(EXTRACT):

▼

Warning: mysql_result() expects parameter 1 to be resource, boolean given in D:\

[crave_kevin]

don't know what to do next with this error popping up,,,any help?

 

 

<?php

//set up the variables

$loguser = $_POST['loguser'];

$logpass = md5($_POST['logpass']);

$login = $_get['login'];

 

//connect with the server and the database

mysql_connect("localhost","root","") or die("Can't connect with the Server!");

mysql_select_db("comp3project") or die("Can't connect with the database!");

 

if($login="yes")

{

$get = mysql_query("SELECT count(cid) FROM customer_data WHERE username = '$loguser'

and password = '$logpass'");

$result = mysql_result($get,0);

 

if($result!=1){print "Login Failed!";}

else {print "Login Successful!";}

}

?>

[cs.punk]

Your query fails as far as I can tell.

 

Try adding this after the query:

 

echo "Mysql Error: " . mysql_error();

[denno020]

I don't think you need to put those quotes around the variables inside the query. You've enclosed your query in double quotes already, which means you can put variable names straight in there and it'll still work..

Try removing the single quotes around $loguser and $logpass.

 

Denno

[Pikachu2000]

Any string value in a query string needs to be quoted regardless of whether it's stored in a variable.

[cs.punk]

Also noticed this:

 

$login = $_get['login'];

 

It should be $_GET['login']

▲

(SUPPLIED ENTRIES):
▼

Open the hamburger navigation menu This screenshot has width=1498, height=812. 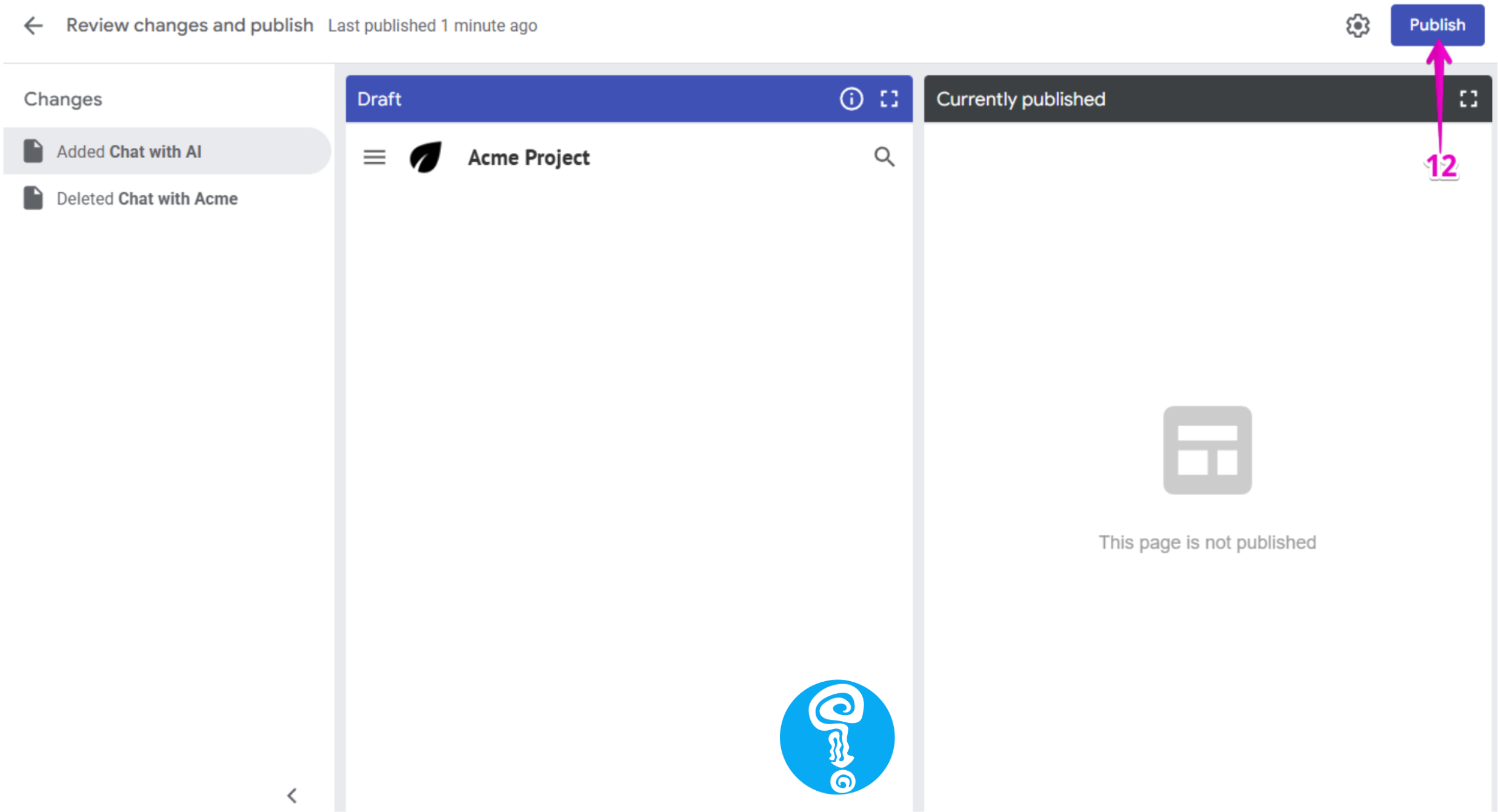coord(374,158)
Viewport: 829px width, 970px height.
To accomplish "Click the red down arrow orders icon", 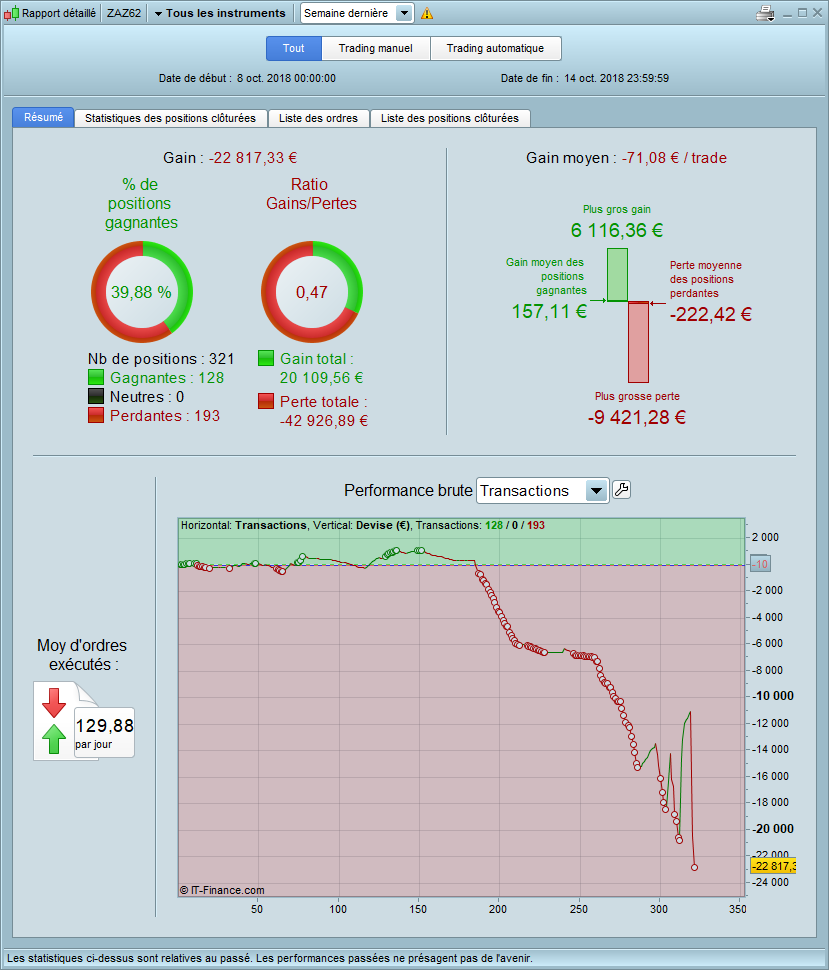I will point(54,703).
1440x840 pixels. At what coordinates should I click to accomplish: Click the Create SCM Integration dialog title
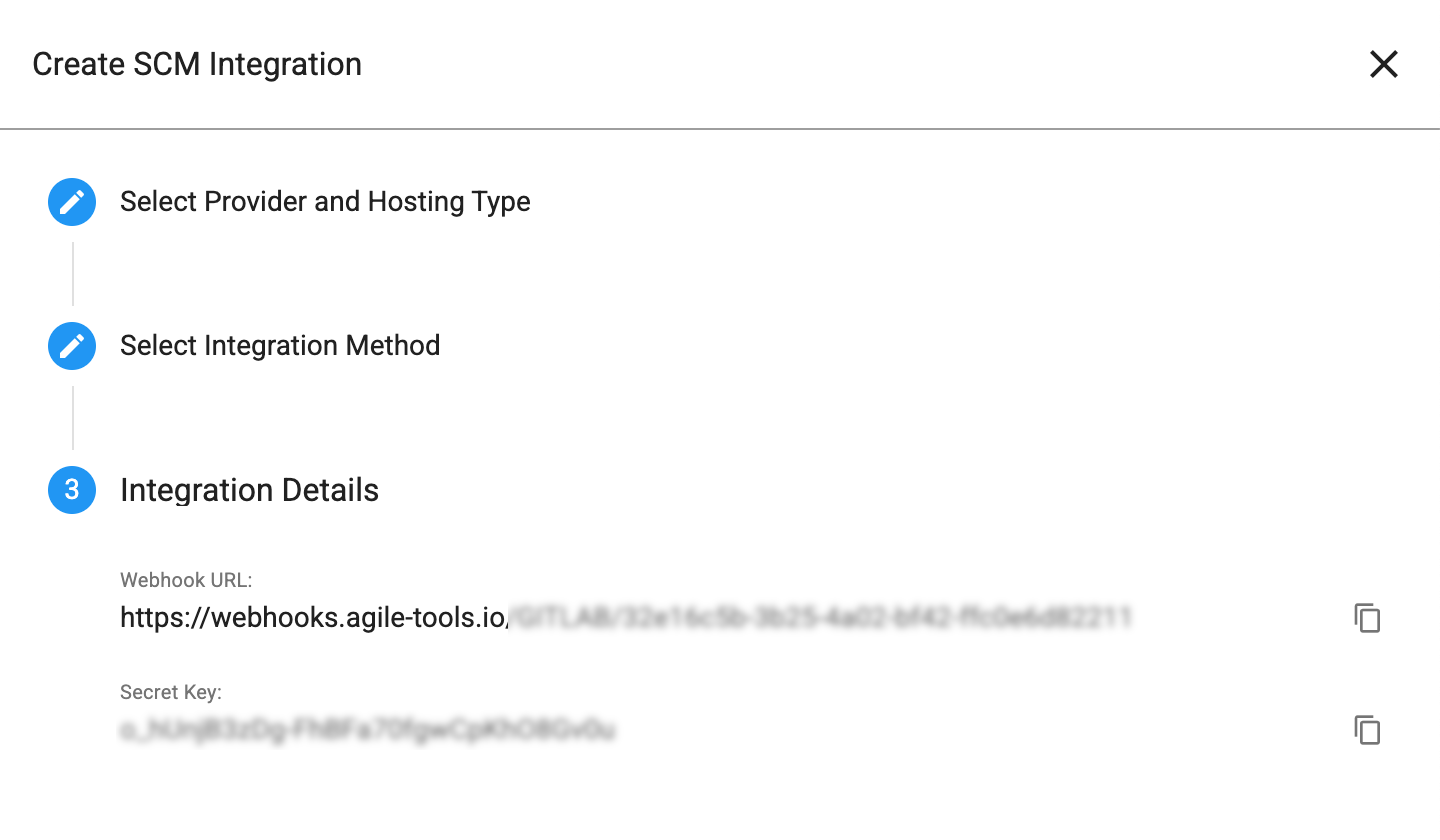197,64
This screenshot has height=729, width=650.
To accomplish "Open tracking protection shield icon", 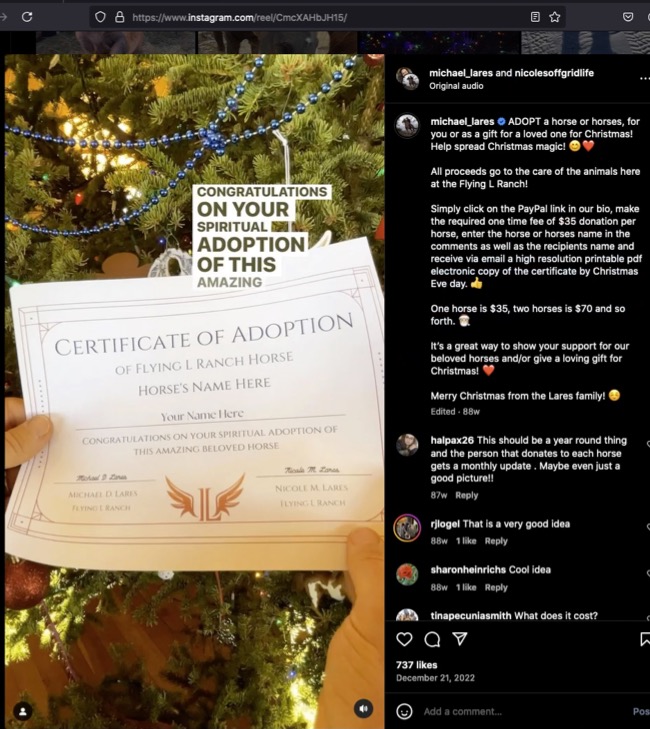I will pyautogui.click(x=100, y=17).
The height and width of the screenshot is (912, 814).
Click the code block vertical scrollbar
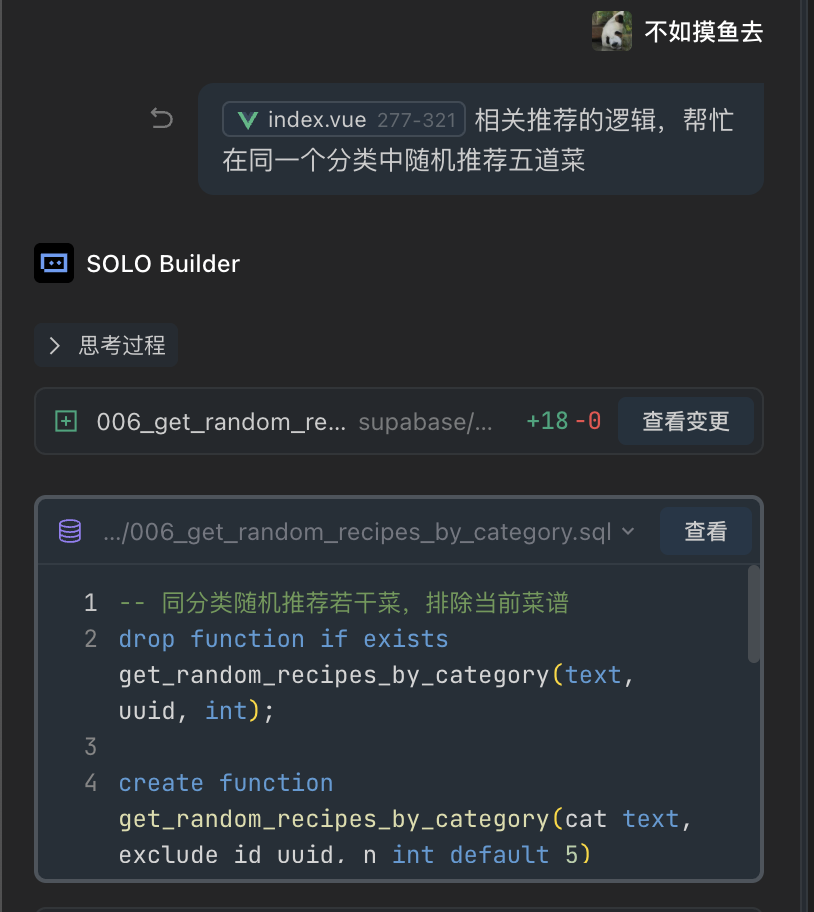[x=754, y=614]
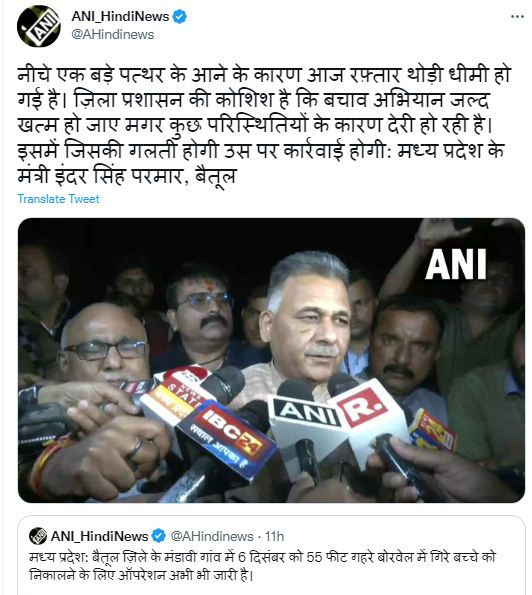Click the Translate Tweet link
This screenshot has width=532, height=595.
click(58, 199)
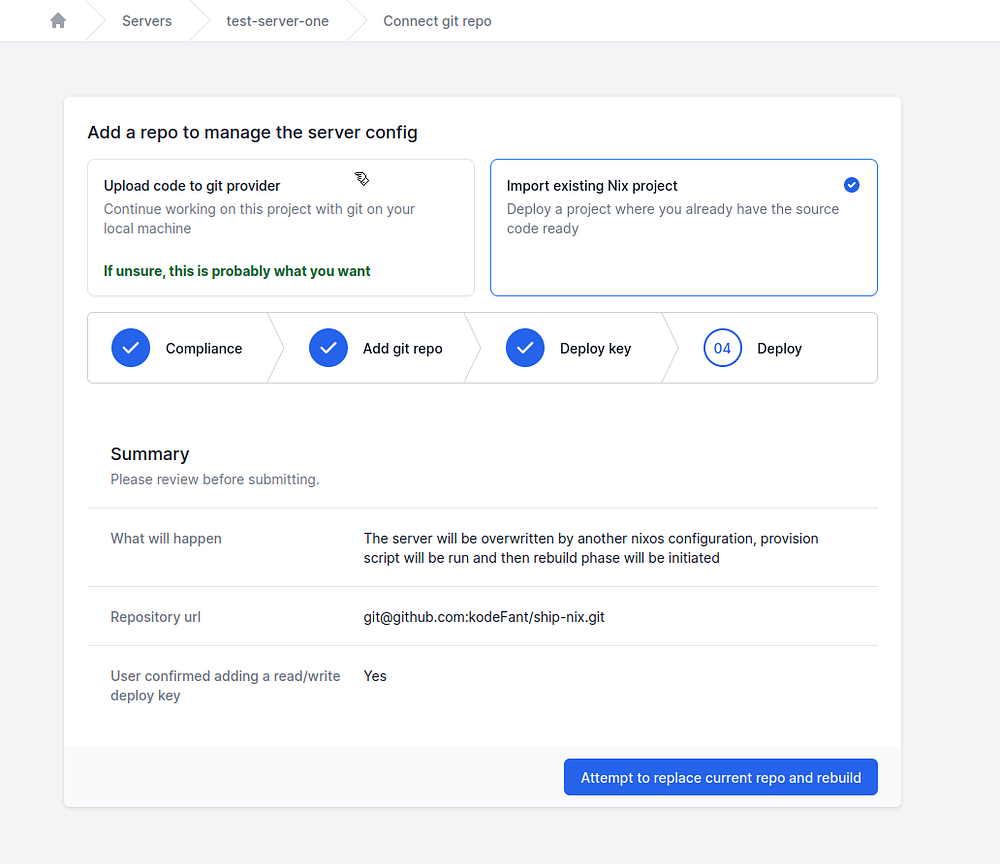
Task: Select the Upload code to git provider option
Action: point(192,186)
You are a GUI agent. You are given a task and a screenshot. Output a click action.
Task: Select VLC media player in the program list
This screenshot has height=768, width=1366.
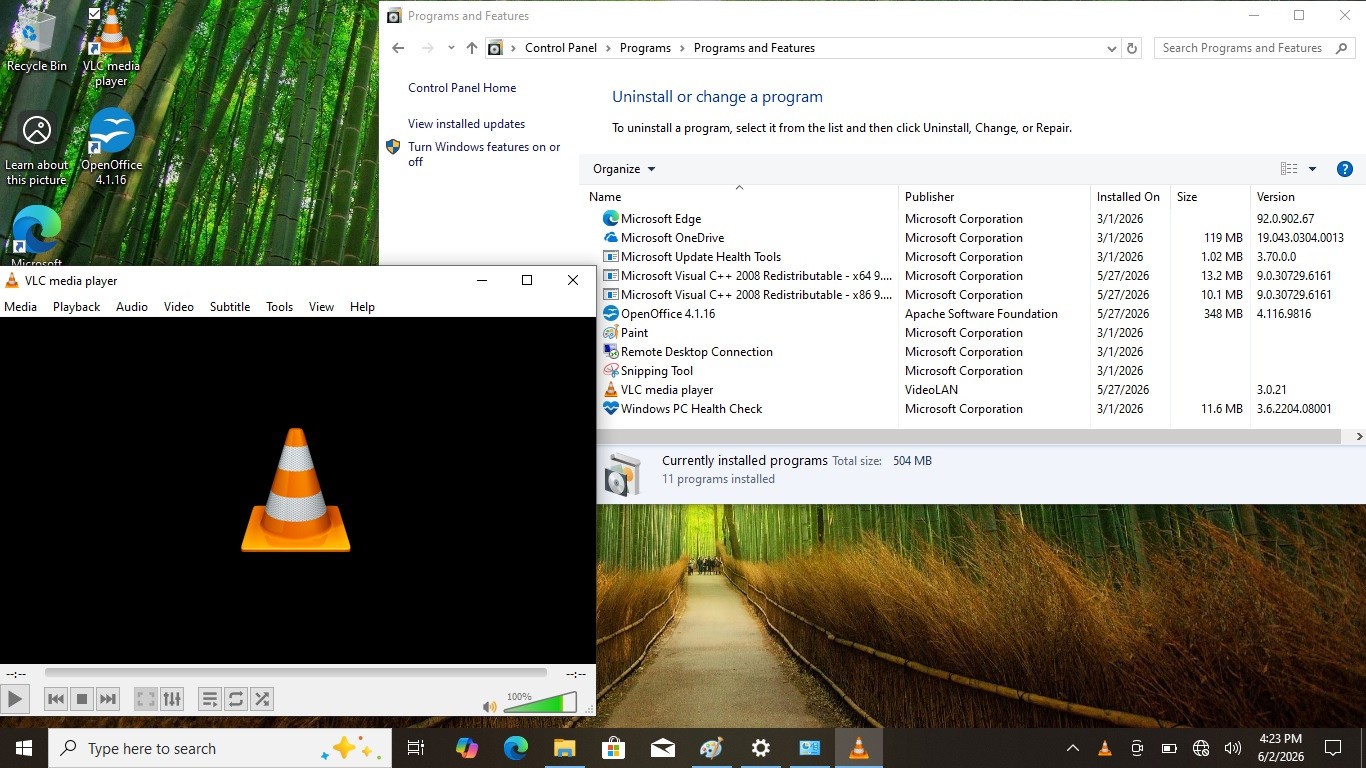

▲

(GOALS):
1. List every variable that receives a value in the PHP code of the first post in the forum thread.
2. Copy out the stretch of the rows from the line containing "The height and" through the end of the rows, leaving out the pictures.

(SOLUTIONS TO THE TASKS):
1. $loguser, $logpass, $login, $get, $result

2.
The height and width of the screenshot is (912, 814).
Click the code block vertical scrollbar
[x=754, y=614]
Click the Translate Tweet link
This screenshot has width=532, height=595.
click(58, 199)
Task: Select the Upload code to git provider option
Action: point(192,186)
You are a GUI agent. You are given a task and a screenshot. Output a click action.
Task: Select VLC media player in the program list
This screenshot has height=768, width=1366.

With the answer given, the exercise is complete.